You can use a workflow to organize nodes based on business types. This way, you can develop code by the business type. This topic describes how to create, design, commit, and view a workflow and how to modify or delete multiple nodes in a workflow at a time.

Background information

A workspace supports various types of compute engines and can contain multiple workflows. A workflow is a collection of multiple types of objects. The object types include Data Integration, Data Analytics, table, resource, function, and algorithm.

Each type of object corresponds to an independent folder. You can create subfolders in the folder. To facilitate the management of objects, we recommend that you create no more than four levels of subfolders. If you create more than four levels of subfolders, your workflow becomes excessively complex. In this case, we recommend that you split your workflow into two or more workflows and add the workflows to the same solution to improve work efficiency.

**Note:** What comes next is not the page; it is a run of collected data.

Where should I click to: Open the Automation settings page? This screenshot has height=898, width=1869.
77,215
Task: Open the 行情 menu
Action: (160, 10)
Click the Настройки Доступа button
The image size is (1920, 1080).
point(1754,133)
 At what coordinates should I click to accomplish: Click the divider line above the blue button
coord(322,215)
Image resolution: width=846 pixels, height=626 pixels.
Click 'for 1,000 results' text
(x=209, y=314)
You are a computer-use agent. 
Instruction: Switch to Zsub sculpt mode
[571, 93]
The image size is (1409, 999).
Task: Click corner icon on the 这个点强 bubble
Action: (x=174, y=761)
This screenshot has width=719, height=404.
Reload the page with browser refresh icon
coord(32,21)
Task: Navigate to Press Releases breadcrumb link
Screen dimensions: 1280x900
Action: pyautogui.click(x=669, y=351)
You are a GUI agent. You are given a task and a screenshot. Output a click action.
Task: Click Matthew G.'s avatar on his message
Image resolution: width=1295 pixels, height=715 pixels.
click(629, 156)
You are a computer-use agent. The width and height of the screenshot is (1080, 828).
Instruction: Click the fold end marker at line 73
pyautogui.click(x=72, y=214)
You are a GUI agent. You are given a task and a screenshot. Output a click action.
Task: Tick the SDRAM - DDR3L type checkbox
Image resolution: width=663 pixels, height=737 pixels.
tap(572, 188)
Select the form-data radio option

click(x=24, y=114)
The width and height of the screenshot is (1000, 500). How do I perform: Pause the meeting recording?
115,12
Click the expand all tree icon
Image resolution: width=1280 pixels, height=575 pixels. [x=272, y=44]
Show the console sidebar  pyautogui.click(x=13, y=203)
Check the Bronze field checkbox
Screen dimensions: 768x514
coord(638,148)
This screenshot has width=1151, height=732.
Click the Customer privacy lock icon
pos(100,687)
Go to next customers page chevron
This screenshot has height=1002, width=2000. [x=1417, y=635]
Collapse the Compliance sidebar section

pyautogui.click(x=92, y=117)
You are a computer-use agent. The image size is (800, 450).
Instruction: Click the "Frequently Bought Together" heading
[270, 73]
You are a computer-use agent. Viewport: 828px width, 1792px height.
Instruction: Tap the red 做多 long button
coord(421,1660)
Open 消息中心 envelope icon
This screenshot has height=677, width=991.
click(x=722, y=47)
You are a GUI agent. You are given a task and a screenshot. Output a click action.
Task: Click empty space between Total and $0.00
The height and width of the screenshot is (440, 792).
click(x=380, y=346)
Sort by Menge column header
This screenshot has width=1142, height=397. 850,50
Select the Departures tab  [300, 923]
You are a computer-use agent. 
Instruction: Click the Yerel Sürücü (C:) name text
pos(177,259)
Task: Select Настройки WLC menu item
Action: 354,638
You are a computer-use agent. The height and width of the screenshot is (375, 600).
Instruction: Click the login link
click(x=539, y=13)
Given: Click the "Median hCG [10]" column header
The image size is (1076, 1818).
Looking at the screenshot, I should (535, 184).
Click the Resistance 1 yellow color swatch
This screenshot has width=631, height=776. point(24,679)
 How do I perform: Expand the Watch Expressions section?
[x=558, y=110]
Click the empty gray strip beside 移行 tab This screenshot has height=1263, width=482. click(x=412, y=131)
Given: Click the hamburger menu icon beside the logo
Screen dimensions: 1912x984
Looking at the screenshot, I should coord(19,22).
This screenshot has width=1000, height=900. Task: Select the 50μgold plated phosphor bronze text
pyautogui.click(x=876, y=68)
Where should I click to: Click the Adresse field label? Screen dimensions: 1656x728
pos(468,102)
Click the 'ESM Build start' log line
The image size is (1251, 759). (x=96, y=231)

Design the organizational structure

You can organize your business based on workspaces, solutions, and workflows. You can plan and group workspaces based on enterprise departments, business projects, and data warehouse layers.
Concept Description Purpose
Workspace You can specify administrators and members for each workspace based on your business requirements. The role settings of members and parameters for a compute engine instance are different among workspaces. For more information about workspace planning, see Plan workspaces. Workspaces are basic units for managing permissions in DataWorks. You can create workspaces based on the organizational structure of your company. You can use a workspace to manage development permissions and O&M permissions. Workspace members can collaborate to develop and manage the code for all nodes in a workspace.
Solution A solution is a group of workflows that are dedicated to a specific business goal. A workflow can be added to multiple solutions. After you develop a solution and add a workflow to the solution, other users can reference and modify the workflow in their solutions or workflows for collaborative development. You can use a solution for business integration.
Workflow A workflow is an abstract business entity that allows you to develop code based on your business requirements. Workflows and nodes in different workspaces are separately developed.
Workflows can be displayed in a directory tree or in a panel. The display modes enable you to organize code from the business perspective and show the resource classification and business logic in a more efficient manner.
  • The directory tree allows you to organize your code by node type.
  • The panel shows the business logic in a workflow.
A workflow is a basic unit for code development and resource management.
Organizational structureDataStudio works based on nodes in a workflow. You can create one or more nodes in a specific workflow in the panel. In each workflow, nodes are grouped by engine type. In the section of a specific engine, nodes are classified into data synchronization nodes, tables, resources, and functions. These components can be used to meet a specific business goal. Only the components that are used in a workflow are displayed in the workflow.
  • To use DataStudio, you must create a workflow.
  • If you change the code for a node in the production environment, you must modify node parameters on the DataStudio page. Then, commit and deploy the node.
Note
  • If no compute engine is available in your workspace or the compute engine that you want to use is not displayed in the directory tree, check whether the service corresponding to the compute engine type is activated and whether the compute engine is associated with your workspace on the Workspace Management page. Only the compute engines that are associated with the workspace are displayed in the directory tree. For more information about how to associate a compute engine with a workspace, see Configure a workspace.
  • If you cannot use specific features or cannot find an entry used to create an object, go to the User Management page to check whether you have developer permissions. You have developer permissions if you use an Alibaba Cloud account or you log on to the DataWorks console as a RAM user that is assigned the developer role or workspace administrator role. You can also check whether the DataWorks edition that you adopted meets the requirements.
  • If you create more than four levels of subfolders, your workflow becomes excessively complex. In this case, we recommend that you split your workflow into two or more workflows and add the workflows to the same solution to improve work efficiency.

Create a workflow

In DataStudio, data development is implemented by using the components such as nodes in workflows. Before you create a node, create a workflow.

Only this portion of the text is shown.